Of all the chores we did at the estate our favorite was helping out at the lavish parties the Seltmans’ threw a couple of times a year. At these extravaganzas the Seltmans invited friends, local politicians, and an occasional celebrity and the Westermeyer kids were the hired help. Some of us worked the coat check for the winter parties, admiring the fur coats as we checked them in, and others helped around the house. The best task to have by far was working the valet parking. As teenagers with minimal driving experience, we got to drive and park an array of luxury cars; from Lincolns that were the size of yacht and cost as much, to leather filled Cadillacs, to an occasional Mercedes, BMW or foreign sports car. To go from driving a Dodge Aspen to a luxury automobile blew our minds. This was how rich people lived, it was a different world. None us did anything stupid like the Ferrari scene in Ferris Buellers Day Off because if we did and our Dad found out we wouldn’t survive to see our next birthday. But it was a grand experience and the tips were fantastic. I am amazed that the Seltman’s took the risk of letting teenage boys park luxury cars, but this was long before the days when litigation was a national pastime.

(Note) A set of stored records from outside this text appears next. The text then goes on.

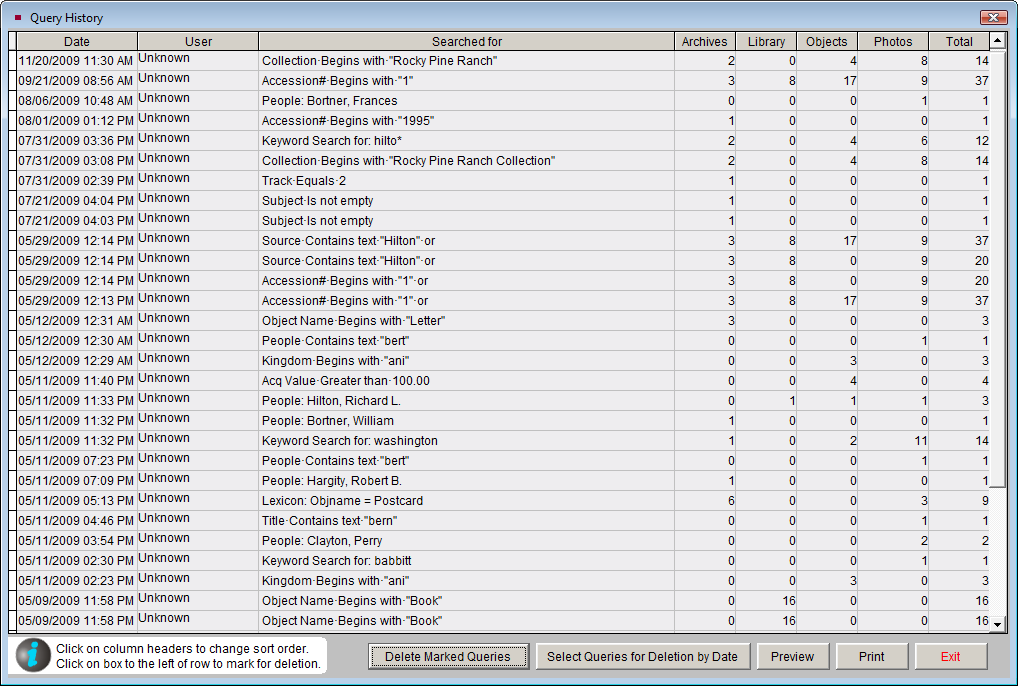This screenshot has width=1018, height=686.
Task: Sort queries by the User column
Action: pyautogui.click(x=198, y=41)
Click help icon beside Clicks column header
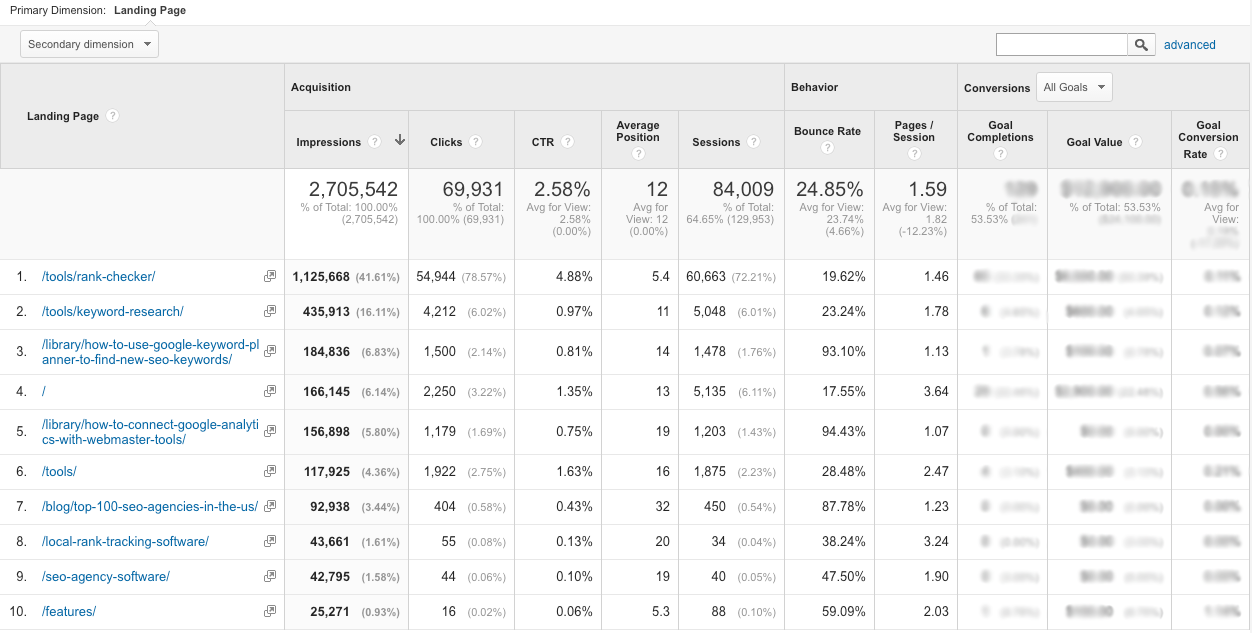The height and width of the screenshot is (633, 1252). pyautogui.click(x=475, y=142)
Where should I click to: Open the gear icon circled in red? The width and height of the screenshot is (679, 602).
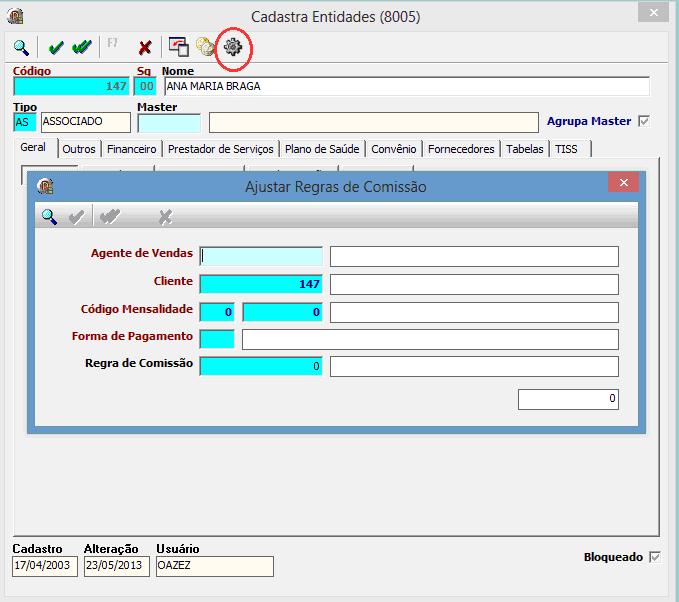point(233,47)
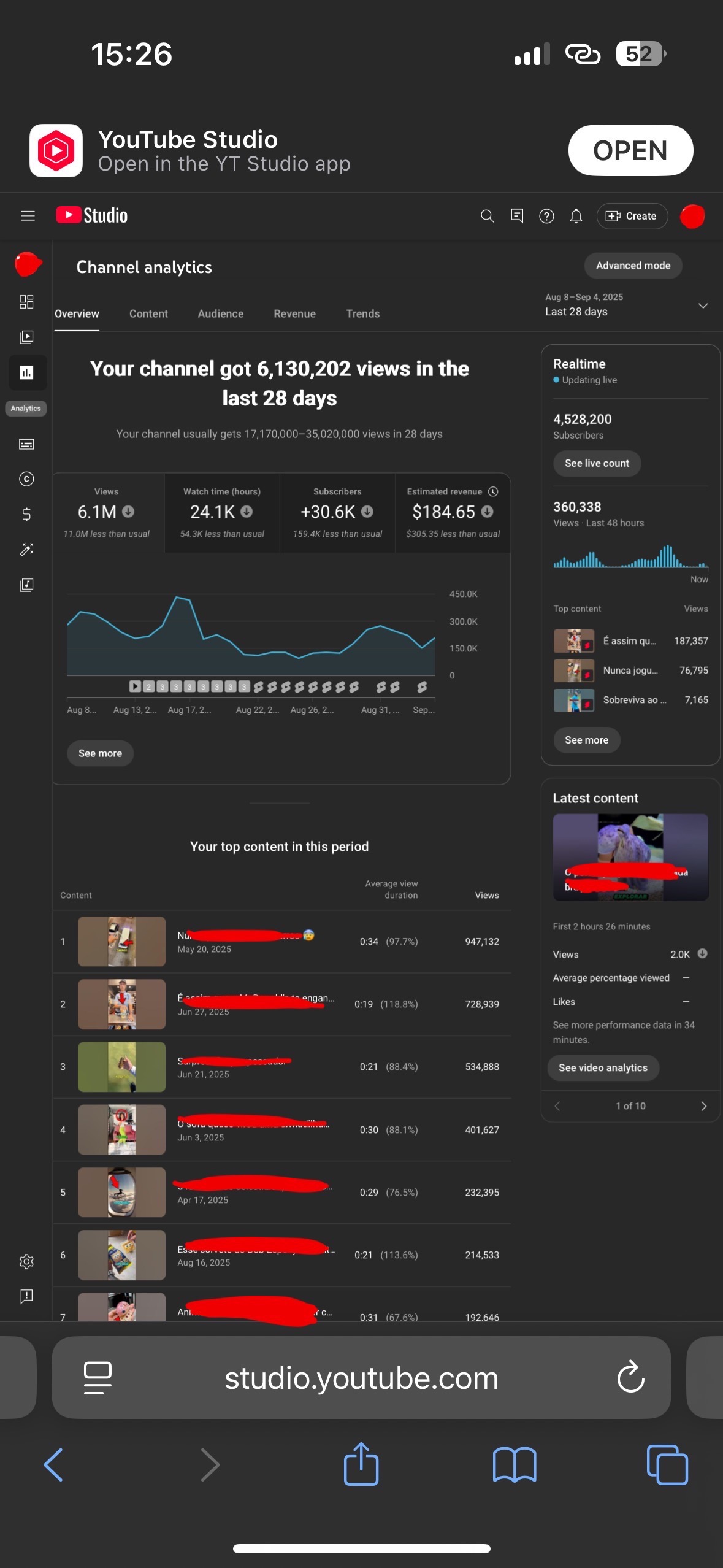Open the help question mark icon
This screenshot has height=1568, width=723.
(546, 216)
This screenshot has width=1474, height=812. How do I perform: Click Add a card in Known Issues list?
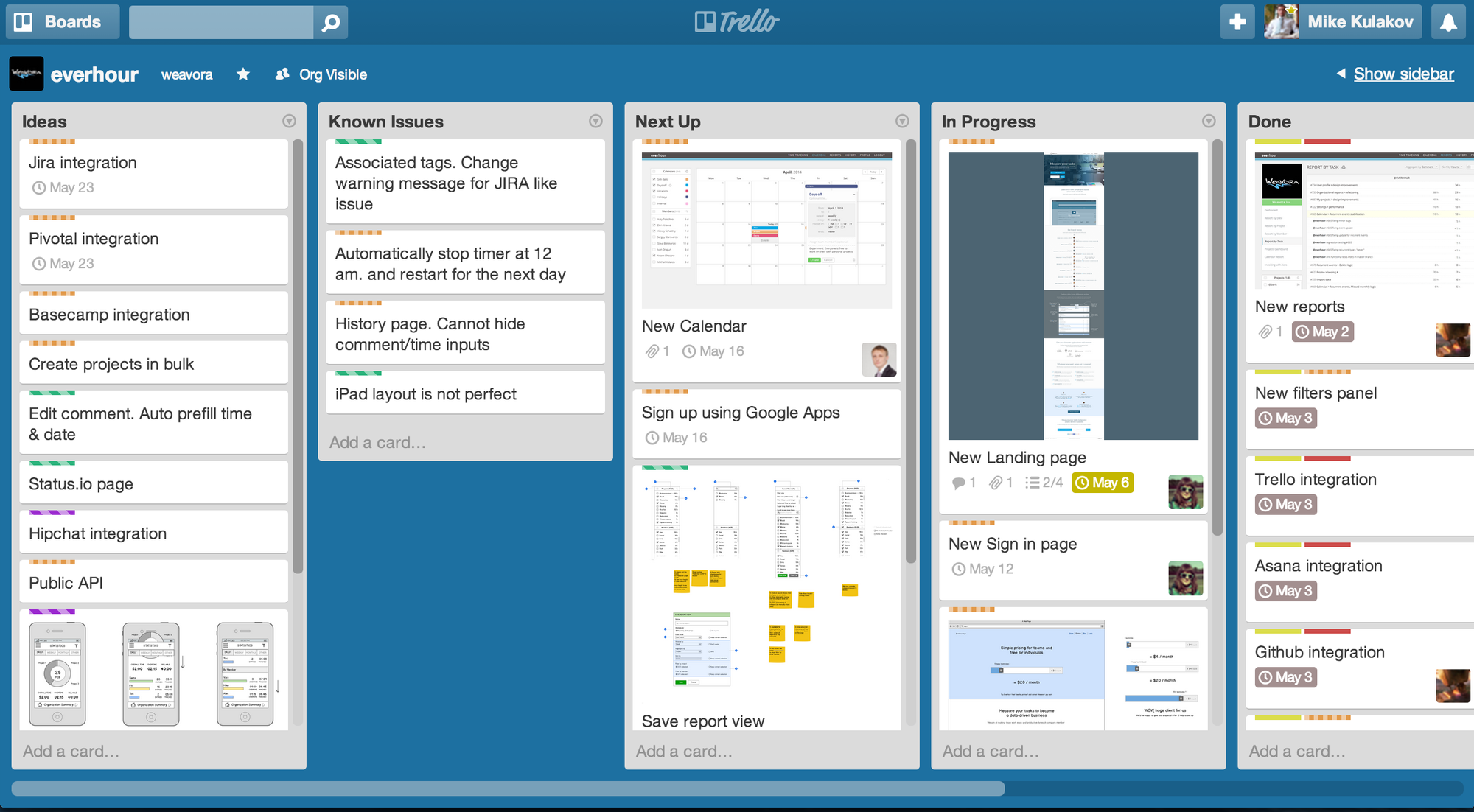378,441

After the hard day’s work each Saturday we had the ritual of stopping at Traders, the local bar and eating establishment where my Dad would relax and have a few beers and spin yarns with the other constituents. My siblings and I took some of our hard earned cash to buy a soft drink (It was a rare treat because we didn’t get them at home), and some candy and maybe listen to a Johnny Cash tune on the juke box. The oldest of us had the task of bringing in the case of my Dad’s empty Pabst Blue Ribbon quart bottles from the Dodge Aspen and exchanging it for a case of filled Pabst Blue Ribbon quart bottles.My dad used to joke that you don’t buy beer, you just rent it for a while, so true.
In looking back, I realize that our Dad instilled a robust work ethnic in all of us that we all still have today. My Dad use to say that he graduated from the school of hard knocks, and me and my siblings studied there as well. Many of us went on to get formal college degrees but the “boards of education” was the best schooling I ever received.